John Pethick, professor of coastal science at the University of Newcastle, says he now does "about a case a year. Istarted with a celebrated case in Northern Ireland in the 1980s when I was in the witness box from January 1 to March 31 - in Northern Ireland evidence can be adduced as you go along. I earned a lot of money but was under a lot of stress. They put me up in a hotel, I was away from my family the whole time and not allowed to talk to anyone at night. It was the time of the Troubles and the court was firebombed. Not an experience I would like to repeat.
"I was acting for Guinness who alleged that the Department for the Environment for Northern Ireland had sprayed vegetation with weedkiller and that the mud this subsequently dislodged had swamped Guinness's oyster beds and killed eight million oysters. They settled out of court for Pounds 1.5 million, but that case changed my life. I took six months off from the University of Hull and in effect never went back. Since then I have become less of an academic and more someone in the market place. I run a consultancy with a Pounds 500,000 turnover within the university acting for insurance companies, local authorities, etc. We stay within the university because it gives you cachet. I don't teach any more. You can't combine teaching and commercial research.

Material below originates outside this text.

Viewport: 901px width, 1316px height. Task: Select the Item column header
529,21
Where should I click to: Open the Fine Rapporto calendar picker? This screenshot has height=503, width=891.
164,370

"My next case coming up is in Holderness, East Yorkshire, where a woman whose farm has fallen into the sea is suing the local authority for installing inappropriate sea defences further up the coast. If she does get compensation then the Ministry of Agriculture is in a spot because it funds the installation of defences against the sea and there is a huge backlog of cases. We're in the middle of a just row now because I did some work for that local authority a few years ago and its QC is claiming I can't change sides.
"I act as a witness for the money. And it's very good for us academics to put our heads on the block occasionally. Academics are too used to saying something without come back. If you have a QC there to rip you apart it's a different story. Deference to elderly academics goes by the board!"